Single by Yandel

from the album Dangerous
- Released: March 16, 2015
- Genre: Reggaeton;
- Length: 3:09 (Album version) 3:33 (Remix feat. Tempo) 3:41 (Trap version feat. Lil Jon)
- Label: Sony Music Latin;
- Songwriters: Llandel Veguilla; Egbert Rosa; Gabriel Lebrón; Auberto Duprey;
- Producers: Haze; Los Harmónicos; Yandel;

Yandel singles chronology
| "Noche y Día" (2015) | "Calentura" (2015) | "Como Yo Te Quiero" (2015) |

Music video
- "Calentura" on YouTube

= Calentura (song) =

"Calentura" is a song by Puerto Rican reggaetón singer-songwriter Yandel. It was written and produced by himself, Egbert Rosa (a.k.a. Haze), Gabriel Lebrón and Auberto Duprey (a.k.a. Los Harmónicos). It was released as the lead single off his upcoming third studio album Dangerous on March 16, 2015. An official remix was released on May 15, 2015, featuring Puerto Rican rapper Tempo.
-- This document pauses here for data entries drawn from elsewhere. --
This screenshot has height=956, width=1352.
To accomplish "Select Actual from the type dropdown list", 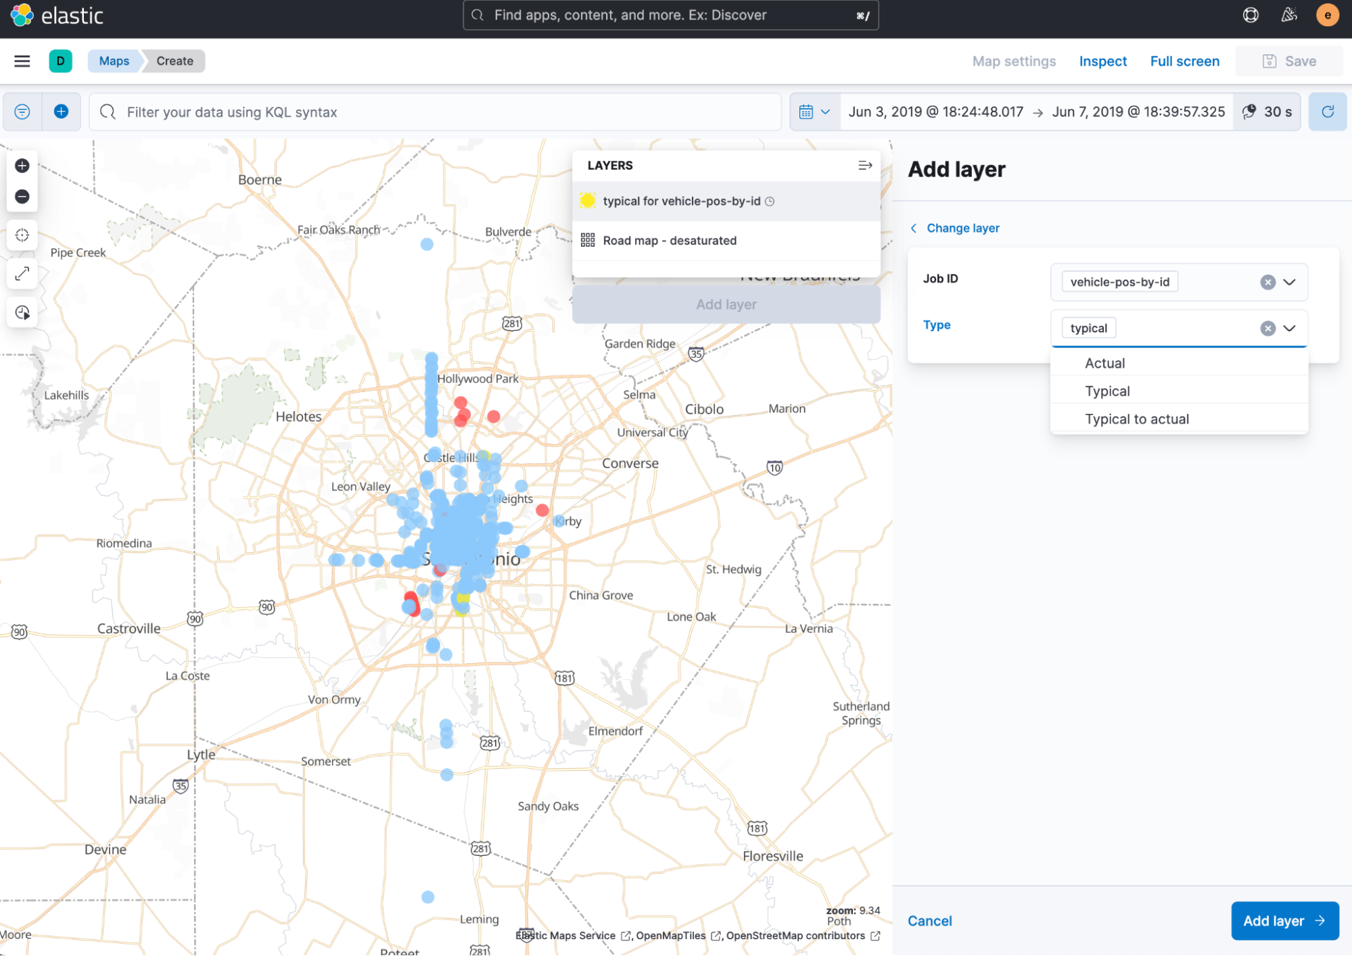I will point(1104,362).
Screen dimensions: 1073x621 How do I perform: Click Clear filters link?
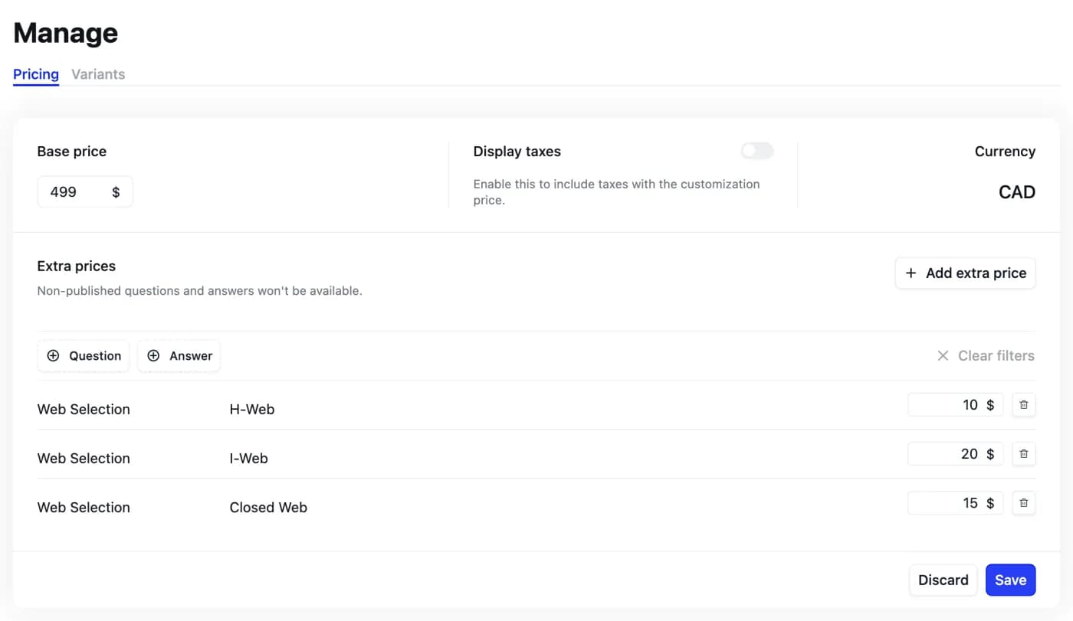(x=995, y=356)
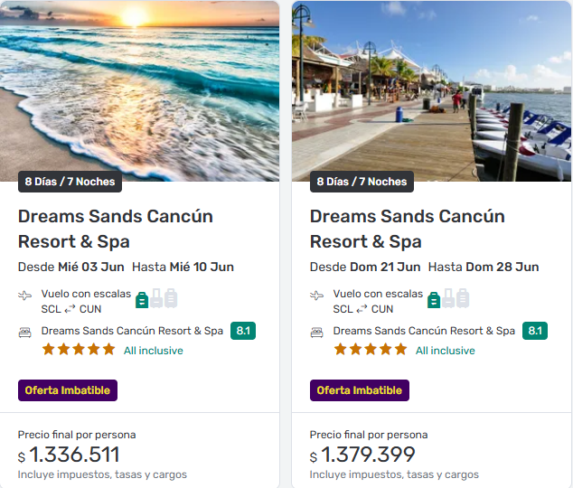The image size is (573, 488).
Task: Click the five-star rating in left card
Action: coord(79,350)
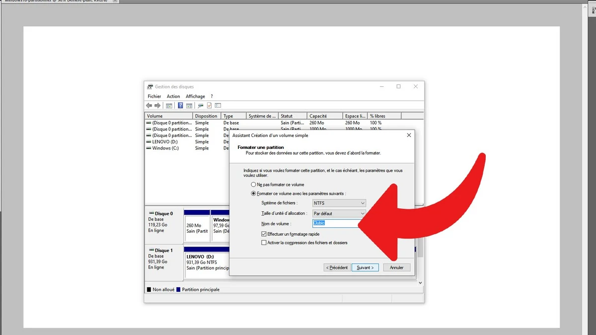Click the blue help icon in toolbar
The image size is (596, 335).
click(180, 106)
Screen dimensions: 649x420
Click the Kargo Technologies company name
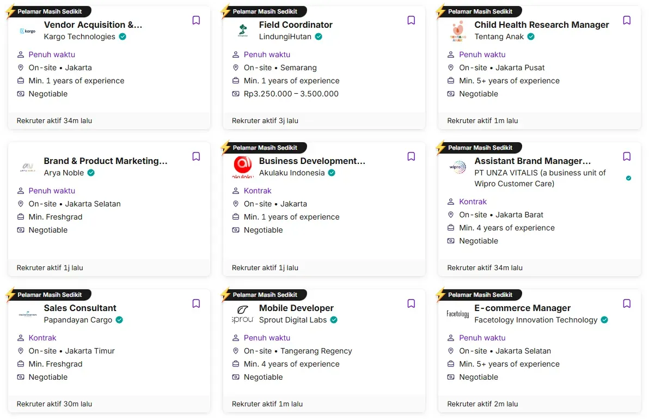point(79,37)
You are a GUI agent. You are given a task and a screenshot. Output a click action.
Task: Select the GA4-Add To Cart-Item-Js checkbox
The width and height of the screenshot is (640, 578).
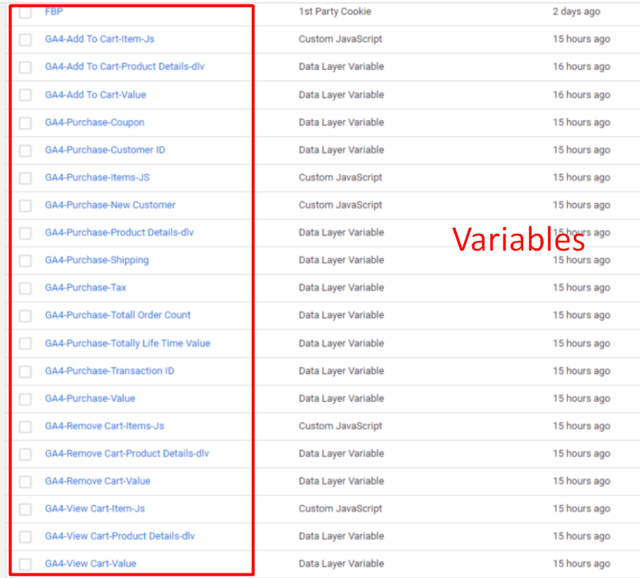pos(26,39)
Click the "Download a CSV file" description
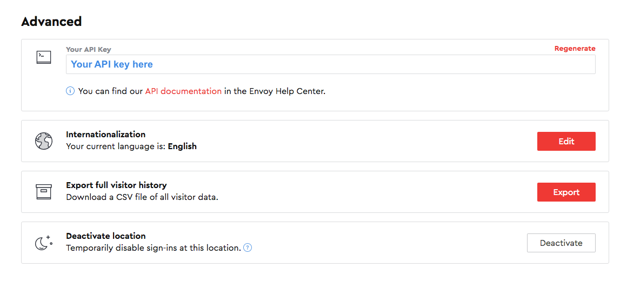Viewport: 627px width, 281px height. (x=142, y=197)
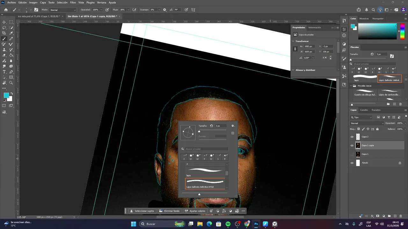Open brush popup settings gear
408x229 pixels.
pyautogui.click(x=233, y=126)
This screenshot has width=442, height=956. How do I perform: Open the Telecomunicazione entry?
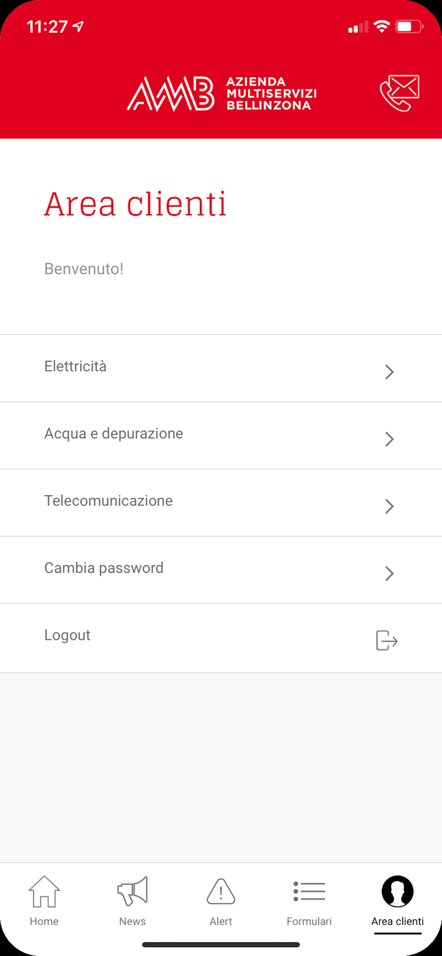221,503
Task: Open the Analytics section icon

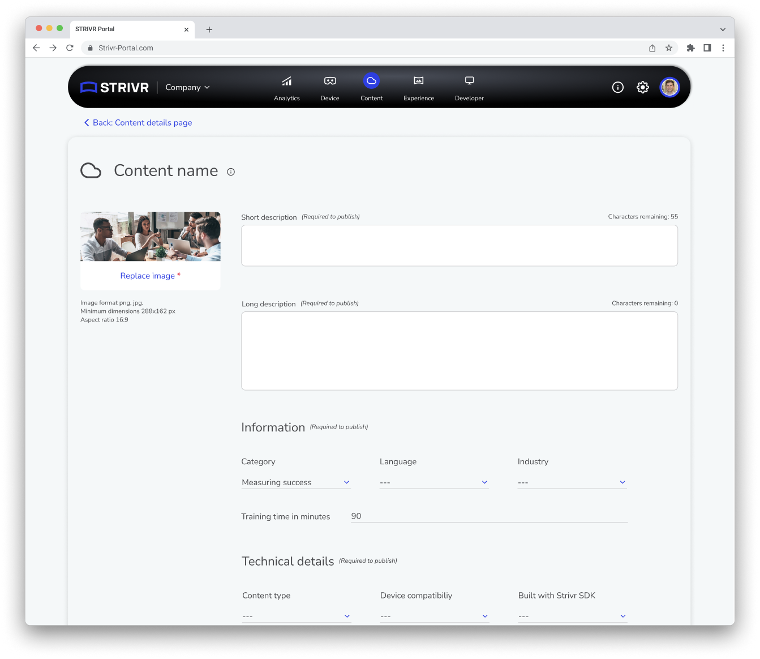Action: pyautogui.click(x=287, y=81)
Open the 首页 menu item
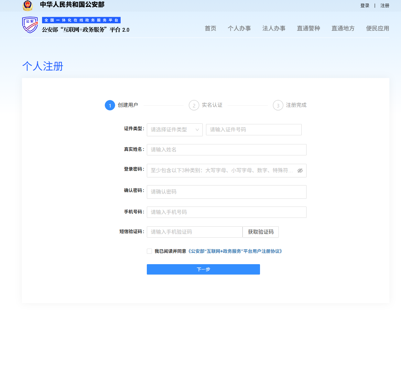Viewport: 401px width, 371px height. pos(210,28)
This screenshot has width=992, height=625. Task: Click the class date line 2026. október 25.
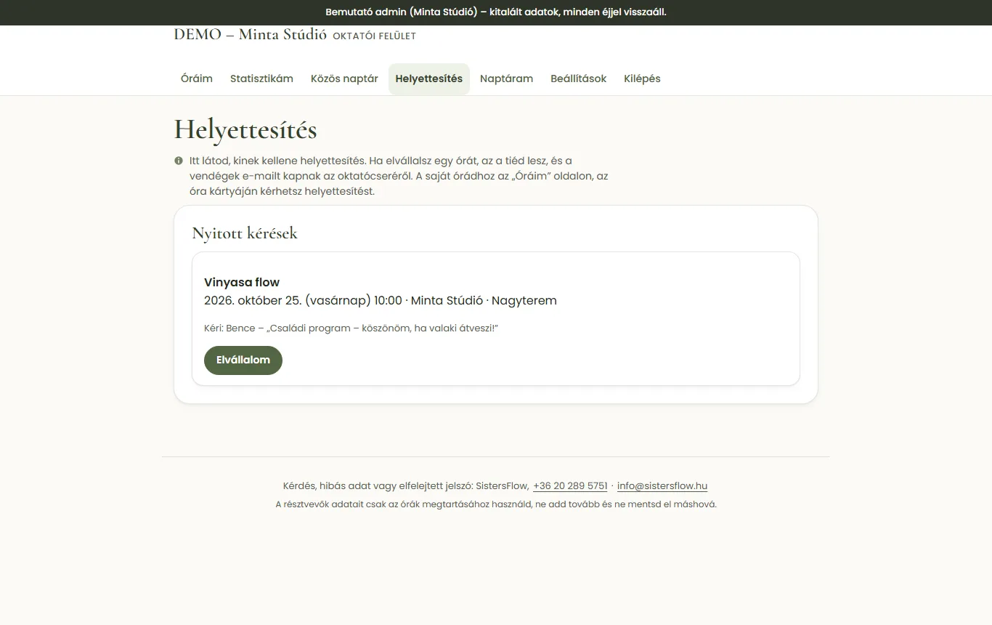coord(381,300)
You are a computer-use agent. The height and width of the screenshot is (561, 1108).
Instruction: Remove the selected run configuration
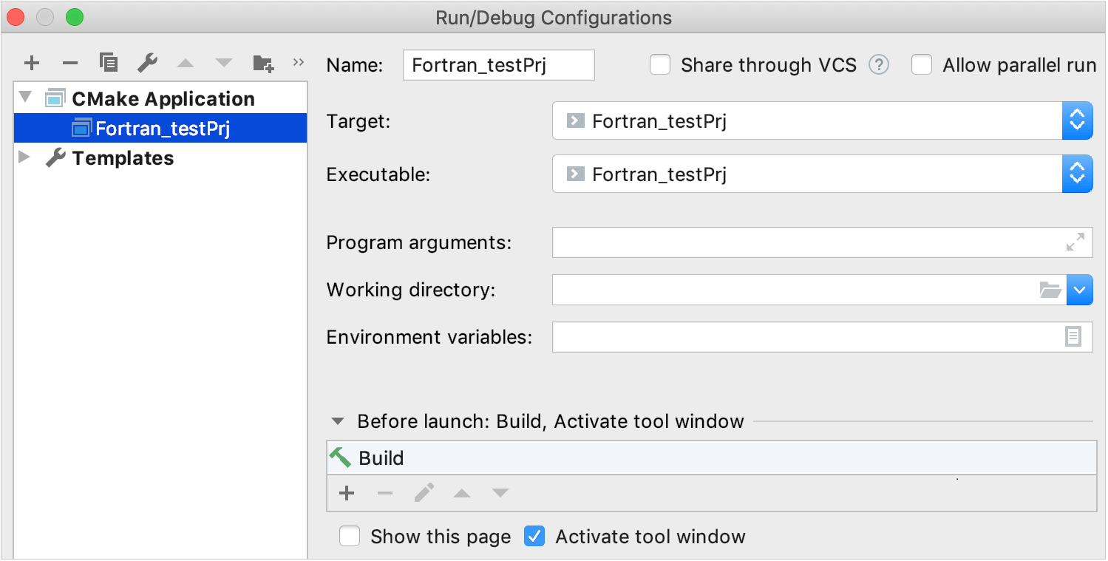tap(69, 63)
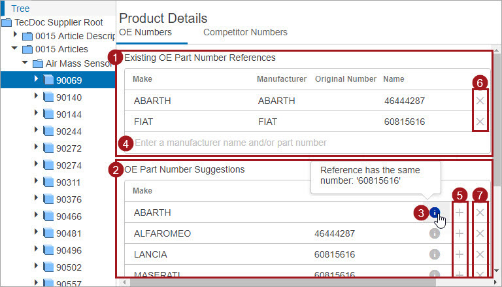This screenshot has height=287, width=502.
Task: Open the OE Numbers tab
Action: pos(145,32)
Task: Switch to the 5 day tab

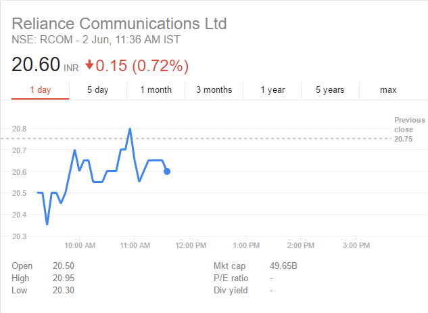Action: coord(98,90)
A trap version was released on September 4, 2015, featuring US rapper Lil Jon.

==Music video==
The music video for the song was directed by longtime director Jessy Terrero, filmed in Caracas, Venezuela and released through his Vevo / YouTube channel on March 16, 2015. The video shows body painted girls and soft erotic scenes which has made the video were described as 'sexy and daring'. The music video for the remix version featuring Tempo was also directed by Terrero and was released on May 15, 2015.

==Release history==

| Country | Date | Format | Label(s) |
| United States | March 16, 2015 | Digital download | Sony Music Latin (Sony Music) |
| May 15, 2015 | Remix, digital download |
| September 4, 2015 | Trap version, digital download |

==Charts==

| Chart (2015) | Peak position |
|---|---|
| US Hot Latin Songs (Billboard) | 10 |
| US Latin Pop Airplay (Billboard) | 5 |
| US Latin Airplay (Billboard) | 1 |
| US Latin Rhythm Airplay (Billboard) | 1 |

==Certifications==

| Region | Certification | Certified units/sales |
| United States (RIAA) | Platinum (Latin) | 60,000^{‡} |
^{‡} Sales+streaming figures based on certification alone.